▶ [WORK REQUIRED]
Write out each record a second time, exactly.

▶ [SOURCE MATERIAL]
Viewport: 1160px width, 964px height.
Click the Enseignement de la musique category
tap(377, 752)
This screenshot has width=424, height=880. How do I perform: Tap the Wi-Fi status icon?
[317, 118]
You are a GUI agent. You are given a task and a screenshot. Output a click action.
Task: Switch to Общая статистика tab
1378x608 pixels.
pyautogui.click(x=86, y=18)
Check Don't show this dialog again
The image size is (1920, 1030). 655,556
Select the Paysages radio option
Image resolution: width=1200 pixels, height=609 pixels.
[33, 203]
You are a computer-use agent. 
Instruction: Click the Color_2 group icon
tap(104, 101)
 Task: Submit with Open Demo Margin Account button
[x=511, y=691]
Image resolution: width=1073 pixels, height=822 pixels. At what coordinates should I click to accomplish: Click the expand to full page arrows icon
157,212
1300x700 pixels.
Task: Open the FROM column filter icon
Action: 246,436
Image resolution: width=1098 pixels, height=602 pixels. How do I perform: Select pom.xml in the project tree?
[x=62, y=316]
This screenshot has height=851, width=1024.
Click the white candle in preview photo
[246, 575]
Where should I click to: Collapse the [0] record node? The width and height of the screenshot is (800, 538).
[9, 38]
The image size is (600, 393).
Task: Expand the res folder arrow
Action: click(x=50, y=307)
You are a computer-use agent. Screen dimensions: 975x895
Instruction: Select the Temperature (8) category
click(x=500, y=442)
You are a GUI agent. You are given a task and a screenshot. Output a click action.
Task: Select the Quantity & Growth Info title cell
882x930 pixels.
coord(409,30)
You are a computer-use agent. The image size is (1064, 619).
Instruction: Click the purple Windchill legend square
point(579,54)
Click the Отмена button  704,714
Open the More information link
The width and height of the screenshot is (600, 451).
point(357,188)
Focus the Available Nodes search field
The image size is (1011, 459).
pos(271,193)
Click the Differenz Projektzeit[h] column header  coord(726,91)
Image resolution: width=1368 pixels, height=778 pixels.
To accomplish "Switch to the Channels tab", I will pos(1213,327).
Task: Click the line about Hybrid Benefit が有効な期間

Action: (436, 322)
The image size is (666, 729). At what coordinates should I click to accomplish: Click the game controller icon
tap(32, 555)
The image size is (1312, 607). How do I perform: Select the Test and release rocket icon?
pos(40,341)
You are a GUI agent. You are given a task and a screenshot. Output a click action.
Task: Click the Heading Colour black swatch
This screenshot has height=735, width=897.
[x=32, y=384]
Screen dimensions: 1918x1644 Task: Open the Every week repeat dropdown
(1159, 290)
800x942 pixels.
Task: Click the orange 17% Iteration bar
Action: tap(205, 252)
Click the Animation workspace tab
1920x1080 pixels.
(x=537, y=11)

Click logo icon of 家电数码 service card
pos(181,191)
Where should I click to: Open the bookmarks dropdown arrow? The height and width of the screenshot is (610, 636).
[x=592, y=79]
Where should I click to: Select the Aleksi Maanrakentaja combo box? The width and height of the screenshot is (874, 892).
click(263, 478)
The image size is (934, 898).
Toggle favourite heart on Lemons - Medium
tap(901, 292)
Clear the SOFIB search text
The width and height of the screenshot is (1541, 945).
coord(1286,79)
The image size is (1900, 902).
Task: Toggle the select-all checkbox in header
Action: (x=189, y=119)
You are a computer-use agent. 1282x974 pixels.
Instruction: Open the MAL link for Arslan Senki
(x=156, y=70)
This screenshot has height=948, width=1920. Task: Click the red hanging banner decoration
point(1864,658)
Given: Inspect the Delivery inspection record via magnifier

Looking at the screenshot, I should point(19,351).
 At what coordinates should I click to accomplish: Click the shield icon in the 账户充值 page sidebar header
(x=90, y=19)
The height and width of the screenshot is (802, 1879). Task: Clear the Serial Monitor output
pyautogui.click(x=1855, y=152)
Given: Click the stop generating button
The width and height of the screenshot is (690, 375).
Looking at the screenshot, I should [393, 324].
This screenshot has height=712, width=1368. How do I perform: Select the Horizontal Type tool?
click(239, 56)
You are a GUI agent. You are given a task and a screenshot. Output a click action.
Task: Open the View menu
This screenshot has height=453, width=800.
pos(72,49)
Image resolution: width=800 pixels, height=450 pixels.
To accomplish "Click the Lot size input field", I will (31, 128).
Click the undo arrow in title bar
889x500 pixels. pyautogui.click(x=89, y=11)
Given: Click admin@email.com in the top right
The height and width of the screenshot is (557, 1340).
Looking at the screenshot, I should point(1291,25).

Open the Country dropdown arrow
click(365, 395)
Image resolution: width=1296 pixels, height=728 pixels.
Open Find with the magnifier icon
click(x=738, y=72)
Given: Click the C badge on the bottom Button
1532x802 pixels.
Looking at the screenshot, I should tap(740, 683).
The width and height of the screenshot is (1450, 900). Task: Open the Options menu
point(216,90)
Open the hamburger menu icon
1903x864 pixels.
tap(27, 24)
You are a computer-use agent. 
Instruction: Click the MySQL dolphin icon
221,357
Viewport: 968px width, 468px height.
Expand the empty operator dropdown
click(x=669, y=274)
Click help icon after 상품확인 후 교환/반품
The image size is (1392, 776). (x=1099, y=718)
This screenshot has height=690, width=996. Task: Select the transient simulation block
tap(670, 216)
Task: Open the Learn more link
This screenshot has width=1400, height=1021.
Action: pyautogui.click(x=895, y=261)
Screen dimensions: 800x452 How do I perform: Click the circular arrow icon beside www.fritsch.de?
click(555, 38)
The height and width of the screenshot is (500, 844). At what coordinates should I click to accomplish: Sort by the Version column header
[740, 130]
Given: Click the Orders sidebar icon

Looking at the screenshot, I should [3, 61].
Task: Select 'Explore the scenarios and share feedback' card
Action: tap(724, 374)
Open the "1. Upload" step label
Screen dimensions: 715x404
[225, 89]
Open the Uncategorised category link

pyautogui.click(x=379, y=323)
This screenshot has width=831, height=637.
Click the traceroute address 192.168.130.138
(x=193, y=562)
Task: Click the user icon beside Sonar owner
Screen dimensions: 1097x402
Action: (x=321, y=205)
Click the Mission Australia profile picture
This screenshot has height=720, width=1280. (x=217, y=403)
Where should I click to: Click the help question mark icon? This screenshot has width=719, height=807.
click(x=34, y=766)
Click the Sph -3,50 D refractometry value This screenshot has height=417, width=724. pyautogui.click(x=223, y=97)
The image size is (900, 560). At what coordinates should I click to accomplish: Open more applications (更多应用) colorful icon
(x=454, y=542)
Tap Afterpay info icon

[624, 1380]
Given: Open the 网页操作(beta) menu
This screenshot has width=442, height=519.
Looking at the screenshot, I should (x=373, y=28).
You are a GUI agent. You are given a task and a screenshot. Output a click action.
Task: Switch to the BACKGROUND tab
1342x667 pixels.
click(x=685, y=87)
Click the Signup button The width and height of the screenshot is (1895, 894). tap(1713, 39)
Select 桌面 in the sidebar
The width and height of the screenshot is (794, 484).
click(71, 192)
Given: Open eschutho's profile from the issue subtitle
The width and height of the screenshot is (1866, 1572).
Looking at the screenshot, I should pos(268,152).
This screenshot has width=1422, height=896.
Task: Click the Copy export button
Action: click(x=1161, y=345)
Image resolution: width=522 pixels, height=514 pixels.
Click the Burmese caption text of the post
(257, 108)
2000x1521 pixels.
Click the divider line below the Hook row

▶ [THE COMPLETED TASK]
Viewport: 1160px width, 964px height.
Click the Enseignement de la musique category
tap(377, 752)
This screenshot has width=424, height=880. How do I perform: Tap the Wi-Fi status icon?
[317, 118]
You are a GUI agent. You are given a task and a screenshot. Output a click action.
Task: Switch to Общая статистика tab
1378x608 pixels.
pyautogui.click(x=86, y=18)
Check Don't show this dialog again
The image size is (1920, 1030). 655,556
Select the Paysages radio option
Image resolution: width=1200 pixels, height=609 pixels.
[33, 203]
You are a computer-use agent. 
Instruction: Click the Color_2 group icon
tap(104, 101)
 Task: Submit with Open Demo Margin Account button
[x=511, y=691]
Image resolution: width=1073 pixels, height=822 pixels. At what coordinates should I click to accomplish: Click the expand to full page arrows icon
157,212
1300x700 pixels.
Task: Open the FROM column filter icon
Action: 246,436
Image resolution: width=1098 pixels, height=602 pixels. How do I perform: Select pom.xml in the project tree?
[x=62, y=316]
This screenshot has height=851, width=1024.
Click the white candle in preview photo
[246, 575]
Where should I click to: Collapse the [0] record node? The width and height of the screenshot is (800, 538).
[9, 38]
The image size is (600, 393).
Task: Expand the res folder arrow
Action: click(x=50, y=307)
You are a computer-use agent. Screen dimensions: 975x895
Instruction: Select the Temperature (8) category
click(x=500, y=442)
You are a GUI agent. You are given a task and a screenshot. Output a click action.
Task: Select the Quantity & Growth Info title cell
882x930 pixels.
coord(409,30)
You are a computer-use agent. The image size is (1064, 619).
Instruction: Click the purple Windchill legend square
point(579,54)
Click the Отмена button  704,714
Open the More information link
The width and height of the screenshot is (600, 451).
point(357,188)
Focus the Available Nodes search field
The image size is (1011, 459).
pos(271,193)
Click the Differenz Projektzeit[h] column header  coord(726,91)
Image resolution: width=1368 pixels, height=778 pixels.
To accomplish "Switch to the Channels tab", I will pos(1213,327).
Task: Click the line about Hybrid Benefit が有効な期間

Action: (436, 322)
The image size is (666, 729). At what coordinates should I click to accomplish: Click the game controller icon
tap(32, 555)
The image size is (1312, 607). How do I perform: Select the Test and release rocket icon?
pos(40,341)
You are a GUI agent. You are given a task and a screenshot. Output a click action.
Task: Click the Heading Colour black swatch
This screenshot has height=735, width=897.
[x=32, y=384]
Screen dimensions: 1918x1644 Task: Open the Every week repeat dropdown
(1159, 290)
800x942 pixels.
Task: Click the orange 17% Iteration bar
Action: tap(205, 252)
Click the Animation workspace tab
1920x1080 pixels.
(x=537, y=11)

Click logo icon of 家电数码 service card
pos(181,191)
Where should I click to: Open the bookmarks dropdown arrow? The height and width of the screenshot is (610, 636).
[x=592, y=79]
Where should I click to: Select the Aleksi Maanrakentaja combo box? The width and height of the screenshot is (874, 892).
click(263, 478)
The image size is (934, 898).
Toggle favourite heart on Lemons - Medium
tap(901, 292)
Clear the SOFIB search text
The width and height of the screenshot is (1541, 945).
coord(1286,79)
The image size is (1900, 902).
Task: Toggle the select-all checkbox in header
Action: (x=189, y=119)
You are a computer-use agent. 1282x974 pixels.
Instruction: Open the MAL link for Arslan Senki
(x=156, y=70)
This screenshot has height=948, width=1920. Task: Click the red hanging banner decoration
point(1864,658)
Given: Inspect the Delivery inspection record via magnifier

Looking at the screenshot, I should point(19,351).
 At what coordinates should I click to accomplish: Click the shield icon in the 账户充值 page sidebar header
(x=90, y=19)
The height and width of the screenshot is (802, 1879). Task: Clear the Serial Monitor output
pyautogui.click(x=1855, y=152)
Given: Click the stop generating button
The width and height of the screenshot is (690, 375).
Looking at the screenshot, I should [393, 324].
This screenshot has height=712, width=1368. How do I perform: Select the Horizontal Type tool?
click(239, 56)
You are a GUI agent. You are given a task and a screenshot. Output a click action.
Task: Open the View menu
This screenshot has height=453, width=800.
pos(72,49)
Image resolution: width=800 pixels, height=450 pixels.
To accomplish "Click the Lot size input field", I will (31, 128).
Click the undo arrow in title bar
889x500 pixels. pyautogui.click(x=89, y=11)
Given: Click admin@email.com in the top right
The height and width of the screenshot is (557, 1340).
Looking at the screenshot, I should point(1291,25).

Open the Country dropdown arrow
click(365, 395)
Image resolution: width=1296 pixels, height=728 pixels.
Open Find with the magnifier icon
click(x=738, y=72)
Given: Click the C badge on the bottom Button
1532x802 pixels.
Looking at the screenshot, I should tap(740, 683).
The width and height of the screenshot is (1450, 900). Task: Open the Options menu
point(216,90)
Open the hamburger menu icon
1903x864 pixels.
tap(27, 24)
You are a computer-use agent. 
Instruction: Click the MySQL dolphin icon
221,357
Viewport: 968px width, 468px height.
Expand the empty operator dropdown
click(x=669, y=274)
Click help icon after 상품확인 후 교환/반품
The image size is (1392, 776). (x=1099, y=718)
This screenshot has height=690, width=996. Task: Select the transient simulation block
tap(670, 216)
Task: Open the Learn more link
This screenshot has width=1400, height=1021.
Action: pyautogui.click(x=895, y=261)
Screen dimensions: 800x452 How do I perform: Click the circular arrow icon beside www.fritsch.de?
click(555, 38)
The height and width of the screenshot is (500, 844). At what coordinates should I click to accomplish: Sort by the Version column header
[740, 130]
Given: Click the Orders sidebar icon

Looking at the screenshot, I should [3, 61].
Task: Select 'Explore the scenarios and share feedback' card
Action: tap(724, 374)
Open the "1. Upload" step label
Screen dimensions: 715x404
[225, 89]
Open the Uncategorised category link

pyautogui.click(x=379, y=323)
This screenshot has width=831, height=637.
Click the traceroute address 192.168.130.138
(x=193, y=562)
Task: Click the user icon beside Sonar owner
Screen dimensions: 1097x402
Action: (x=321, y=205)
Click the Mission Australia profile picture
This screenshot has height=720, width=1280. (x=217, y=403)
Where should I click to: Click the help question mark icon? This screenshot has width=719, height=807.
click(x=34, y=766)
Click the Sph -3,50 D refractometry value This screenshot has height=417, width=724. pyautogui.click(x=223, y=97)
The image size is (900, 560). At what coordinates should I click to accomplish: Open more applications (更多应用) colorful icon
(x=454, y=542)
Tap Afterpay info icon

[624, 1380]
Given: Open the 网页操作(beta) menu
This screenshot has width=442, height=519.
Looking at the screenshot, I should (x=373, y=28).
You are a GUI agent. You are given a task and a screenshot. Output a click action.
Task: Switch to the BACKGROUND tab
1342x667 pixels.
click(x=685, y=87)
Click the Signup button The width and height of the screenshot is (1895, 894). tap(1713, 39)
Select 桌面 in the sidebar
The width and height of the screenshot is (794, 484).
click(71, 192)
Given: Open eschutho's profile from the issue subtitle
The width and height of the screenshot is (1866, 1572).
Looking at the screenshot, I should pos(268,152).
This screenshot has width=1422, height=896.
Task: Click the Copy export button
Action: click(x=1161, y=345)
Image resolution: width=522 pixels, height=514 pixels.
Click the Burmese caption text of the post
(257, 108)
2000x1521 pixels.
Click the divider line below the Hook row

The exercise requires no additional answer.